**What is needed:**
Transcribe the following records exactly as they stand, line for line, and cover every record.

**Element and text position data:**
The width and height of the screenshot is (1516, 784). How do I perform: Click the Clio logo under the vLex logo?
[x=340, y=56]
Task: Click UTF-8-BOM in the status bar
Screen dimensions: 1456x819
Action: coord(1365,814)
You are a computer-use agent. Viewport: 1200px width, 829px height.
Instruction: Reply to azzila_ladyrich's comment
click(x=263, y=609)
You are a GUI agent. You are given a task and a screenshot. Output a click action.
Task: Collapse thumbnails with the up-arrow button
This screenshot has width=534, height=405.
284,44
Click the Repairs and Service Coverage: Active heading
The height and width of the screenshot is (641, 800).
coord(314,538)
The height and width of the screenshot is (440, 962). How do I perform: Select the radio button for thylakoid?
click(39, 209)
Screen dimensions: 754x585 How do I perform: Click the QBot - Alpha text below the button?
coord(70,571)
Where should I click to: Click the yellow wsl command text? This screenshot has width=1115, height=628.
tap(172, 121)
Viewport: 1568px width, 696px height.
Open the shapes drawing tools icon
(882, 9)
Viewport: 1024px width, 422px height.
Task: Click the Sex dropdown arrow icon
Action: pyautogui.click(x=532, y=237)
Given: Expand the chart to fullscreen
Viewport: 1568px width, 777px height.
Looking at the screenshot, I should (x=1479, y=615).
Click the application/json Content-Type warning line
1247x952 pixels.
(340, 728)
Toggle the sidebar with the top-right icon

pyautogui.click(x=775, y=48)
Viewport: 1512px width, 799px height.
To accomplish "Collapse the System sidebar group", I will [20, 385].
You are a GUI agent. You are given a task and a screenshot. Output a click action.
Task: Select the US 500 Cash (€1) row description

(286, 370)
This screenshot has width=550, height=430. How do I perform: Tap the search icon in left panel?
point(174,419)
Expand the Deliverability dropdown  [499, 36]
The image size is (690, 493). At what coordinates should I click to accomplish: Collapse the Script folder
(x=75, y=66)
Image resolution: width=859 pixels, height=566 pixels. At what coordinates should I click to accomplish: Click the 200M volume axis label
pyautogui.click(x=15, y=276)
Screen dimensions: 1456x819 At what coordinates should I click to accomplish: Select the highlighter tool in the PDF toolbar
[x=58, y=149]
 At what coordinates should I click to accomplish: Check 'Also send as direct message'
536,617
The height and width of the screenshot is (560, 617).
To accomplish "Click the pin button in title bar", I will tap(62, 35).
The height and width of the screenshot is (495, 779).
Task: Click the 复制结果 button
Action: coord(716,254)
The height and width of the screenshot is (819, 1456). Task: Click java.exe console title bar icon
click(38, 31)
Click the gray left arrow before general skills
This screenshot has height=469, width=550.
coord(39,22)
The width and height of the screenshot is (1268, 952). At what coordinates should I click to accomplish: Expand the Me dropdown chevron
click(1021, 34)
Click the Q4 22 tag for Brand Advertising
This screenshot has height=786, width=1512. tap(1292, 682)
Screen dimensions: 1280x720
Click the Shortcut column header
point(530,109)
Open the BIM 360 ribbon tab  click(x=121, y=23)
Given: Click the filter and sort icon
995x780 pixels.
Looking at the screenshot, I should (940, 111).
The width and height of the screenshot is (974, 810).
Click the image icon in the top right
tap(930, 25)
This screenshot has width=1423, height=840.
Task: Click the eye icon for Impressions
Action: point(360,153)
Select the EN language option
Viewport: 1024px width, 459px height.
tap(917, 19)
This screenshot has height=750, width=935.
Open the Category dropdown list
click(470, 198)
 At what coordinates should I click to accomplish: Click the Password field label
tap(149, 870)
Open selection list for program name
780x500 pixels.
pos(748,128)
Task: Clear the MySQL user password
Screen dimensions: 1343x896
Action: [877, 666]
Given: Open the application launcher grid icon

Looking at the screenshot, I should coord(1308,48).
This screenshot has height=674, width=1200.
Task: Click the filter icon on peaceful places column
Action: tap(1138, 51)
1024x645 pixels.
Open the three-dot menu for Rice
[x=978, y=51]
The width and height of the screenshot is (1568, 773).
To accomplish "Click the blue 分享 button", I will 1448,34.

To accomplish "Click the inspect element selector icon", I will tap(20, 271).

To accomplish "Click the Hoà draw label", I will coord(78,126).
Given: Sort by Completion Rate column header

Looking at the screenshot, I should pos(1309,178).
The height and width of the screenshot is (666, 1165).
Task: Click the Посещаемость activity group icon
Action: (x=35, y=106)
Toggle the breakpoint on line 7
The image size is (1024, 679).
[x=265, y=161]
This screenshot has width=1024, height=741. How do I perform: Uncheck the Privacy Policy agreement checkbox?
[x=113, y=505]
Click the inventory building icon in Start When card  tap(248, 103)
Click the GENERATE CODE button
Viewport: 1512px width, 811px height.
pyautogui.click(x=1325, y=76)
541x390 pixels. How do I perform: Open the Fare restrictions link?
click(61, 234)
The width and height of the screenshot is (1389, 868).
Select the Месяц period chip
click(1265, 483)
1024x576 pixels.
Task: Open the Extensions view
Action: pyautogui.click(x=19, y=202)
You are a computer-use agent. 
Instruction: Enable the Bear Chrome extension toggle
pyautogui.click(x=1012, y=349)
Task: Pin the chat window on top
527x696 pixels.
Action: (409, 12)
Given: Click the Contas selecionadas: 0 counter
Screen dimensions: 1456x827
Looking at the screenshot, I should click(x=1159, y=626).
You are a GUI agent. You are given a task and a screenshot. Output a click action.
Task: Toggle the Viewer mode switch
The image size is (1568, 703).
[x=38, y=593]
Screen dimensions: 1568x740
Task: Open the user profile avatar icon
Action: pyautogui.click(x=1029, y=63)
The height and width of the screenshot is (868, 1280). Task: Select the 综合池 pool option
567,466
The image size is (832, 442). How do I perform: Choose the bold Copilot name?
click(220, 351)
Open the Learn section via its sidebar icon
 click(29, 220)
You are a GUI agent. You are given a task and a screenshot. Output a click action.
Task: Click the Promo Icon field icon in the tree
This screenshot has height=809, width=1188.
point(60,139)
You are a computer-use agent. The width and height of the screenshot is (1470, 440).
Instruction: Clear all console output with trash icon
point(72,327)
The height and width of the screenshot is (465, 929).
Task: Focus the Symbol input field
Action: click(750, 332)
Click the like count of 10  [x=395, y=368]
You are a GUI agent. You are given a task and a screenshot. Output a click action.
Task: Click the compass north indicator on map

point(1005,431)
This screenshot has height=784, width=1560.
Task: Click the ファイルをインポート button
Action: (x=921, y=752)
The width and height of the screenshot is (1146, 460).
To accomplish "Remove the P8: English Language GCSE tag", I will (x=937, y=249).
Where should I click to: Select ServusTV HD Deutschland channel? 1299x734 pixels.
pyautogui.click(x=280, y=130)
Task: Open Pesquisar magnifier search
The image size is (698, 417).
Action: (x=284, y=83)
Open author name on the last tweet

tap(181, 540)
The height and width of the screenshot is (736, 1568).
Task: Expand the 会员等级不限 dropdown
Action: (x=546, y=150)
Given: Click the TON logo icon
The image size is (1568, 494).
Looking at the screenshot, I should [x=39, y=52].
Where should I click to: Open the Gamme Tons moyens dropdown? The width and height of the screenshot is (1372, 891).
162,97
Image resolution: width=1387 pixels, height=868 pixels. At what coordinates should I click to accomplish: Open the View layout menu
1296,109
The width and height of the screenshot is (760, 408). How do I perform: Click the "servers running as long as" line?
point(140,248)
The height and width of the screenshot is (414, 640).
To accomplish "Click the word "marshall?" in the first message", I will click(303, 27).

**Solution to this task:**
The width and height of the screenshot is (1516, 784). How do I perform: Click the Clio logo under the vLex logo?
[x=340, y=56]
Task: Click UTF-8-BOM in the status bar
Screen dimensions: 1456x819
Action: coord(1365,814)
You are a computer-use agent. Viewport: 1200px width, 829px height.
Instruction: Reply to azzila_ladyrich's comment
click(x=263, y=609)
You are a GUI agent. You are given a task and a screenshot. Output a click action.
Task: Collapse thumbnails with the up-arrow button
This screenshot has width=534, height=405.
284,44
Click the Repairs and Service Coverage: Active heading
The height and width of the screenshot is (641, 800).
coord(314,538)
The height and width of the screenshot is (440, 962). How do I perform: Select the radio button for thylakoid?
click(39, 209)
Screen dimensions: 754x585 How do I perform: Click the QBot - Alpha text below the button?
coord(70,571)
Where should I click to: Click the yellow wsl command text? This screenshot has width=1115, height=628.
tap(172, 121)
Viewport: 1568px width, 696px height.
Open the shapes drawing tools icon
(882, 9)
Viewport: 1024px width, 422px height.
Task: Click the Sex dropdown arrow icon
Action: pyautogui.click(x=532, y=237)
Given: Expand the chart to fullscreen
Viewport: 1568px width, 777px height.
Looking at the screenshot, I should (x=1479, y=615).
Click the application/json Content-Type warning line
1247x952 pixels.
(340, 728)
Toggle the sidebar with the top-right icon

pyautogui.click(x=775, y=48)
Viewport: 1512px width, 799px height.
To accomplish "Collapse the System sidebar group", I will [20, 385].
You are a GUI agent. You are given a task and a screenshot. Output a click action.
Task: Select the US 500 Cash (€1) row description

(286, 370)
This screenshot has width=550, height=430. How do I perform: Tap the search icon in left panel?
point(174,419)
Expand the Deliverability dropdown  [499, 36]
The image size is (690, 493). At what coordinates should I click to accomplish: Collapse the Script folder
(x=75, y=66)
Image resolution: width=859 pixels, height=566 pixels. At what coordinates should I click to accomplish: Click the 200M volume axis label
pyautogui.click(x=15, y=276)
Screen dimensions: 1456x819 At what coordinates should I click to accomplish: Select the highlighter tool in the PDF toolbar
[x=58, y=149]
 At what coordinates should I click to accomplish: Check 'Also send as direct message'
536,617
The height and width of the screenshot is (560, 617).
To accomplish "Click the pin button in title bar", I will tap(62, 35).
The height and width of the screenshot is (495, 779).
Task: Click the 复制结果 button
Action: coord(716,254)
The height and width of the screenshot is (819, 1456). Task: Click java.exe console title bar icon
click(38, 31)
Click the gray left arrow before general skills
This screenshot has height=469, width=550.
coord(39,22)
The width and height of the screenshot is (1268, 952). At what coordinates should I click to accomplish: Expand the Me dropdown chevron
click(1021, 34)
Click the Q4 22 tag for Brand Advertising
This screenshot has height=786, width=1512. tap(1292, 682)
Screen dimensions: 1280x720
Click the Shortcut column header
point(530,109)
Open the BIM 360 ribbon tab  click(x=121, y=23)
Given: Click the filter and sort icon
995x780 pixels.
Looking at the screenshot, I should (940, 111).
The width and height of the screenshot is (974, 810).
Click the image icon in the top right
tap(930, 25)
This screenshot has width=1423, height=840.
Task: Click the eye icon for Impressions
Action: point(360,153)
Select the EN language option
Viewport: 1024px width, 459px height.
tap(917, 19)
This screenshot has height=750, width=935.
Open the Category dropdown list
click(470, 198)
 At what coordinates should I click to accomplish: Click the Password field label
tap(149, 870)
Open selection list for program name
780x500 pixels.
pos(748,128)
Task: Clear the MySQL user password
Screen dimensions: 1343x896
Action: [877, 666]
Given: Open the application launcher grid icon

Looking at the screenshot, I should coord(1308,48).
This screenshot has height=674, width=1200.
Task: Click the filter icon on peaceful places column
Action: tap(1138, 51)
1024x645 pixels.
Open the three-dot menu for Rice
[x=978, y=51]
The width and height of the screenshot is (1568, 773).
To accomplish "Click the blue 分享 button", I will 1448,34.

To accomplish "Click the inspect element selector icon", I will tap(20, 271).

To accomplish "Click the Hoà draw label", I will coord(78,126).
Given: Sort by Completion Rate column header

Looking at the screenshot, I should pos(1309,178).
The height and width of the screenshot is (666, 1165).
Task: Click the Посещаемость activity group icon
Action: (x=35, y=106)
Toggle the breakpoint on line 7
The image size is (1024, 679).
[x=265, y=161]
This screenshot has width=1024, height=741. How do I perform: Uncheck the Privacy Policy agreement checkbox?
[x=113, y=505]
Click the inventory building icon in Start When card  tap(248, 103)
Click the GENERATE CODE button
Viewport: 1512px width, 811px height.
pyautogui.click(x=1325, y=76)
541x390 pixels. How do I perform: Open the Fare restrictions link?
click(61, 234)
The width and height of the screenshot is (1389, 868).
Select the Месяц period chip
click(1265, 483)
1024x576 pixels.
Task: Open the Extensions view
Action: pyautogui.click(x=19, y=202)
You are a computer-use agent. 
Instruction: Enable the Bear Chrome extension toggle
pyautogui.click(x=1012, y=349)
Task: Pin the chat window on top
527x696 pixels.
Action: (409, 12)
Given: Click the Contas selecionadas: 0 counter
Screen dimensions: 1456x827
Looking at the screenshot, I should click(x=1159, y=626).
You are a GUI agent. You are given a task and a screenshot. Output a click action.
Task: Toggle the Viewer mode switch
The image size is (1568, 703).
[x=38, y=593]
Screen dimensions: 1568x740
Task: Open the user profile avatar icon
Action: pyautogui.click(x=1029, y=63)
The height and width of the screenshot is (868, 1280). Task: Select the 综合池 pool option
567,466
The image size is (832, 442). How do I perform: Choose the bold Copilot name?
click(220, 351)
Open the Learn section via its sidebar icon
 click(29, 220)
You are a GUI agent. You are given a task and a screenshot. Output a click action.
Task: Click the Promo Icon field icon in the tree
This screenshot has height=809, width=1188.
point(60,139)
You are a computer-use agent. The width and height of the screenshot is (1470, 440).
Instruction: Clear all console output with trash icon
point(72,327)
The height and width of the screenshot is (465, 929).
Task: Focus the Symbol input field
Action: click(750, 332)
Click the like count of 10  [x=395, y=368]
You are a GUI agent. You are given a task and a screenshot. Output a click action.
Task: Click the compass north indicator on map

point(1005,431)
This screenshot has height=784, width=1560.
Task: Click the ファイルをインポート button
Action: (x=921, y=752)
The width and height of the screenshot is (1146, 460).
To accomplish "Remove the P8: English Language GCSE tag", I will (x=937, y=249).
Where should I click to: Select ServusTV HD Deutschland channel? 1299x734 pixels.
pyautogui.click(x=280, y=130)
Task: Open Pesquisar magnifier search
The image size is (698, 417).
Action: (x=284, y=83)
Open author name on the last tweet

tap(181, 540)
The height and width of the screenshot is (736, 1568).
Task: Expand the 会员等级不限 dropdown
Action: (x=546, y=150)
Given: Click the TON logo icon
The image size is (1568, 494).
Looking at the screenshot, I should [x=39, y=52].
Where should I click to: Open the Gamme Tons moyens dropdown? The width and height of the screenshot is (1372, 891).
162,97
Image resolution: width=1387 pixels, height=868 pixels. At what coordinates should I click to accomplish: Open the View layout menu
1296,109
The width and height of the screenshot is (760, 408). How do I perform: Click the "servers running as long as" line?
point(140,248)
The height and width of the screenshot is (414, 640).
To accomplish "Click the word "marshall?" in the first message", I will click(303, 27).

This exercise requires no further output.